As with other Self-Assembly Lab projects, including the chair that builds itself we debuted earlier this year, Self-Replicating Spheres is built on customised magnets. When director Skylar Tibbits and his collaborator, Dimitrios Mairopoulos, place the spheres on a table that supplies passive energy, the spheres stick together to form a cell wall-like grouping that grows as researchers “feed” it more spheres. When it reaches critical mass, the “cell” divides into two smaller “cells,” which can then replicate again and again as they get more “food.

The effect looks just like those old videos about cell mitosis from middle school science class, but Tibbits makes it clear that this isn’t quite biology. “It wasn’t necessarily the goal of this to try to create life, it was more like a big questions we all posed to ourselves,” he tells The Creators Project. “Is a really elegant pure replication, or mitosis, possible in passive systems with no robotics? Can inanimate objects, like cells, replicate?”

The short answer is, not exactly. The long answer requires us to ask one of the big questions: what is life? “There’s not a clear definition of what anyone describes as ‘life,'” Tibbits explains. “There are many different definitions, and they all include assembly, replication, metabolism, evolution, growth, all these different characteristics. And what’s quite interesting is if you take any of those, like assembly, replication, or growth, we’ve been able to demonstrate that synthetically outside of biological organisms.” So the question is, would putting all these qualities together mean that we succeeded at artificially creating life from scratch?

“The answer is still no,” Tibbits says. “We probably wouldn’t consider it life, even if everything was the same, but it’s all synthetic.” Darn. So what’s the point of reproducing some parts of of life with man-made stuff, as in Self-Replicating Spheres? He answers, “We’re more interested in the principles and the phenomena, and how to reproduce these at larger scale, how to push the boundaries of what’s possible, create new properties, new phenomena, and use them in domains we traditionally haven’t seen them. In some ways, they might be very similar to life-like or biological systems, but we don’t try to argue that it is based on that.” In other words, the Self-Assembly Lab thinks of solutions to problems that don’t even exist yet, with the natural world as their guide.

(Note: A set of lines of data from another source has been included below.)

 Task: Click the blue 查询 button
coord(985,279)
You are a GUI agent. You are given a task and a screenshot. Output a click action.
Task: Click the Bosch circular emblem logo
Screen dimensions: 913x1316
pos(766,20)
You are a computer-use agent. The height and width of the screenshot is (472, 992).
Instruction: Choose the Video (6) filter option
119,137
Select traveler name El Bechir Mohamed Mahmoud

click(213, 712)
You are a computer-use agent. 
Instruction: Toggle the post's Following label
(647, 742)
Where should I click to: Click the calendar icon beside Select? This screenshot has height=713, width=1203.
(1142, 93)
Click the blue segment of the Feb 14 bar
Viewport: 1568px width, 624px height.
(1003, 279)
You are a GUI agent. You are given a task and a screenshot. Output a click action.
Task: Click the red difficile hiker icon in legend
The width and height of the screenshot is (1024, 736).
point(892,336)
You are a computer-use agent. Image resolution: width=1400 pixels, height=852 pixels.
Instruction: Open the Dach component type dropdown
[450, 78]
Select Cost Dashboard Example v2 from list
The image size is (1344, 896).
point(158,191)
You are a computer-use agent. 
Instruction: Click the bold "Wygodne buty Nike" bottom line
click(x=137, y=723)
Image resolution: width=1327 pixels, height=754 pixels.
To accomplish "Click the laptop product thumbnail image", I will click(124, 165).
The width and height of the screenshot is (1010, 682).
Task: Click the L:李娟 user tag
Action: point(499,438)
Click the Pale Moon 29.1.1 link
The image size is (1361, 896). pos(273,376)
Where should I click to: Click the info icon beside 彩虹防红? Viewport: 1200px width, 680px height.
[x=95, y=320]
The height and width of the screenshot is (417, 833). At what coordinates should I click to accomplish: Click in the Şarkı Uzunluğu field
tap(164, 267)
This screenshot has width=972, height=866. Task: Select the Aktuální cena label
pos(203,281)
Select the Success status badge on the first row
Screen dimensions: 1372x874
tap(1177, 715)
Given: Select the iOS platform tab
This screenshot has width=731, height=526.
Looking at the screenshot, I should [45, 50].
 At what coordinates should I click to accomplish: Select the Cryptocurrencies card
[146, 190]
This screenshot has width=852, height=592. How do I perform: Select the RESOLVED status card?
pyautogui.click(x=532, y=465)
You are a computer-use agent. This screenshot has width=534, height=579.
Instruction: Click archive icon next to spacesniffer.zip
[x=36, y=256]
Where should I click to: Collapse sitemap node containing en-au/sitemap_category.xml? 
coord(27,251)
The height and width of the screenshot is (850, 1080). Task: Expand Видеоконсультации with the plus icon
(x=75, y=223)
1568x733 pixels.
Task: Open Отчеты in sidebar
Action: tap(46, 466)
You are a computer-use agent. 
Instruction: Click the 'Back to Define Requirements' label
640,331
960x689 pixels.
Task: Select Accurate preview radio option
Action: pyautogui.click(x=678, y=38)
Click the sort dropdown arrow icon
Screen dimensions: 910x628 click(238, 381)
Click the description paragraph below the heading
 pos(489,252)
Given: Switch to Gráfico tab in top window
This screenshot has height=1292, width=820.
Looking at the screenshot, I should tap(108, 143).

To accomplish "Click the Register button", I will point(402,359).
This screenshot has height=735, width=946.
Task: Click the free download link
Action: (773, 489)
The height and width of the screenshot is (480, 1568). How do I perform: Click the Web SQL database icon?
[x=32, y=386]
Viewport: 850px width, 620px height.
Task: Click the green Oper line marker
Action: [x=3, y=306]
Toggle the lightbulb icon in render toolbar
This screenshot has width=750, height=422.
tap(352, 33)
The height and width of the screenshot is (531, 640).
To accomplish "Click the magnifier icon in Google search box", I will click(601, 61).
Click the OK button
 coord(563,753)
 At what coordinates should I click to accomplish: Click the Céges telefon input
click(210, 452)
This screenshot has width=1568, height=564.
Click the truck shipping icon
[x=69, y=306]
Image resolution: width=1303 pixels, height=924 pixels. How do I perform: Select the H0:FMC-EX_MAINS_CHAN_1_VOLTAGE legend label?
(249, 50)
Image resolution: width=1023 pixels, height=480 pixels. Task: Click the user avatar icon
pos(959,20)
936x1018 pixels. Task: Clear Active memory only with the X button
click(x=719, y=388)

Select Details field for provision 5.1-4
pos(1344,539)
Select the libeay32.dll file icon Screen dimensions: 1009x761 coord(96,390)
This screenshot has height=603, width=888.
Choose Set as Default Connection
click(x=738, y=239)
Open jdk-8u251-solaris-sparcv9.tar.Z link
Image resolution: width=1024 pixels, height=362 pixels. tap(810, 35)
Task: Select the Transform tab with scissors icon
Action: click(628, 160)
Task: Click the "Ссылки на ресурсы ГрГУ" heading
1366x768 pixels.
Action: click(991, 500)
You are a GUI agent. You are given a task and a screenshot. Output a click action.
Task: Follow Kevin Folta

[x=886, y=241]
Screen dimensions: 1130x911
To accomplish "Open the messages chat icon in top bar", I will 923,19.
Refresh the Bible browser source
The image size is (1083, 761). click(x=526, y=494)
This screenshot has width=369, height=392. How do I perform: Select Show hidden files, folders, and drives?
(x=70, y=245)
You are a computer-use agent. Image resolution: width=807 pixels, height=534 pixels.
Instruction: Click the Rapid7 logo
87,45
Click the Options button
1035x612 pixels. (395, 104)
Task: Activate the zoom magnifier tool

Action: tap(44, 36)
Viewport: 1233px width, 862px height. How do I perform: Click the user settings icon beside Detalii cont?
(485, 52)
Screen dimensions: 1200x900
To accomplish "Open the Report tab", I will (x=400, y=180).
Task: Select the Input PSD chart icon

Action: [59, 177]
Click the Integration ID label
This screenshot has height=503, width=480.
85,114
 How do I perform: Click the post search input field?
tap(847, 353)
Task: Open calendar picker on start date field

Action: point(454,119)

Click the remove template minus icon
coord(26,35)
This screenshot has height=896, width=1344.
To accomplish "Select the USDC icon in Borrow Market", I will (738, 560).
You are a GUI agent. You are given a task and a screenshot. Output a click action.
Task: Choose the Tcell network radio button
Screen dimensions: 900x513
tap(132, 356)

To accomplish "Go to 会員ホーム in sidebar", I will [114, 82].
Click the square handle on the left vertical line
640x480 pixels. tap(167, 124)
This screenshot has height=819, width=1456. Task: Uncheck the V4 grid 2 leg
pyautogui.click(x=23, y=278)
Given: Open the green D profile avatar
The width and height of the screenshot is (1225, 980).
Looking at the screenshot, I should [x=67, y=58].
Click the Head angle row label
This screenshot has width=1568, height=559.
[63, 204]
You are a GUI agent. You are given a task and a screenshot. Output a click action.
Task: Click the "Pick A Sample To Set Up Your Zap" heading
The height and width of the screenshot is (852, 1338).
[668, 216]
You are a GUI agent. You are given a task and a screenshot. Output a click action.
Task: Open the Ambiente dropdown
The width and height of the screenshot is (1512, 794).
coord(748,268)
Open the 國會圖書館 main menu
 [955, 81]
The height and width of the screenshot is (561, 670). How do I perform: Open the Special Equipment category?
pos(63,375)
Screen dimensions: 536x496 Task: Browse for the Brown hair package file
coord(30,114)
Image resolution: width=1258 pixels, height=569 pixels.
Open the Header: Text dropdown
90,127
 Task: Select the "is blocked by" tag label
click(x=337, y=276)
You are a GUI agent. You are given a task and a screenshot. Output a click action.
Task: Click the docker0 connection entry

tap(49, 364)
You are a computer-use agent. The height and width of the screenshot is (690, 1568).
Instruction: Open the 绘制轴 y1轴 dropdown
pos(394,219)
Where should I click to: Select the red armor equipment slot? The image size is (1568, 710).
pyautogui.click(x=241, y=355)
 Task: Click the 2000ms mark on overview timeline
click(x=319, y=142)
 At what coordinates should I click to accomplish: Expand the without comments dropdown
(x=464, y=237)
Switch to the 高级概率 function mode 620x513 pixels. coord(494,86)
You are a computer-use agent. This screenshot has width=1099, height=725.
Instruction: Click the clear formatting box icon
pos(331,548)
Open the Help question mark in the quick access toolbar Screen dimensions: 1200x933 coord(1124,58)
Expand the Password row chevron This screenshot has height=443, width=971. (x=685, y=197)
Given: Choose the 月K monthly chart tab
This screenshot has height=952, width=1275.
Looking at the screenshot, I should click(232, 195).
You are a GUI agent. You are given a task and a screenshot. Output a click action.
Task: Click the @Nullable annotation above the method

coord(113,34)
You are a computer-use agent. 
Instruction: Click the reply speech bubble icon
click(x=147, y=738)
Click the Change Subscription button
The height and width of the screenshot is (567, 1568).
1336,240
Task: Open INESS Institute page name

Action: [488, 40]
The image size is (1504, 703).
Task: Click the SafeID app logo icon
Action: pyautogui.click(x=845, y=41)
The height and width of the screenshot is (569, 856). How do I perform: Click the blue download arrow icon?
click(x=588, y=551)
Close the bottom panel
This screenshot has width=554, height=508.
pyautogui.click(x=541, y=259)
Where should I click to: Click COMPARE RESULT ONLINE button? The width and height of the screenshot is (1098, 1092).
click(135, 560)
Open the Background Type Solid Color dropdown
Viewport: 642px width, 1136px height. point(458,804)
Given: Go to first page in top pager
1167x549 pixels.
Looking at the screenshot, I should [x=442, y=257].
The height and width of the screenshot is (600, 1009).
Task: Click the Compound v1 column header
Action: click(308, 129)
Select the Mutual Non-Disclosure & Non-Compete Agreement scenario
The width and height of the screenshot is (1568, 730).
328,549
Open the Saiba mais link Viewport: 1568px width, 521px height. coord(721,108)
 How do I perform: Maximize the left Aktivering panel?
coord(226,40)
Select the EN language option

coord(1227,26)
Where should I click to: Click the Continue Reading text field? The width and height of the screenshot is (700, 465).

Right now, self-replication is right at the top of that list. The concept of tiny robots designed to replicate like living cells dates back to Karel Čapek’s 1920 play R.U.R. (Rossum’s Universal Robots), but the Self-Assembly Lab draws more inspiration from experiments in the 1950s using wooden blocks designed by psychiatrist, mathematician, and geneticist Lionel Penrose. “We’ve been thinking about self-replication for a long time,” Tibbit says.”There’s been quite a lot of progress in robotic replication, but it never seemed as elegant as the first time I had seen it.”

With less elegant visions of replicating machines in mind, some aren’t sure they feel safe with this area of exploration. “The question that a lot of people have is, ‘What if it goes out of control? What if you have self-replicating things that take over the world?'” Tibbits says. Combined with AI research at Google, University of Auckland, Harvard, and more, the possibility of a Terminator T-1000 on the loose doesn’t seem so far fetched. “We’re pretty far from that,” Tibbits answers calmly. Whew. “In this case, for example, you have control because you give it food. We’re specifically adding food at every step in order to help it keep growing.”

Now, the Self-Assembly Lab is working on scaling Self-Replicating Spheres into the hundreds, or even thousands, to see if their magnetic orbs will turn into more complex beings, or just reproduce like rabbits once they’ve got enough food. But in the long term, Tibbits is already thinking of possible applications. “If you have a system that can control its own growth or performance, or is able to divide itself into two separate parts after a certain amount of time, or understand where an equalibrium is, that’s quite an interesting priciple to embed into the everyday world.”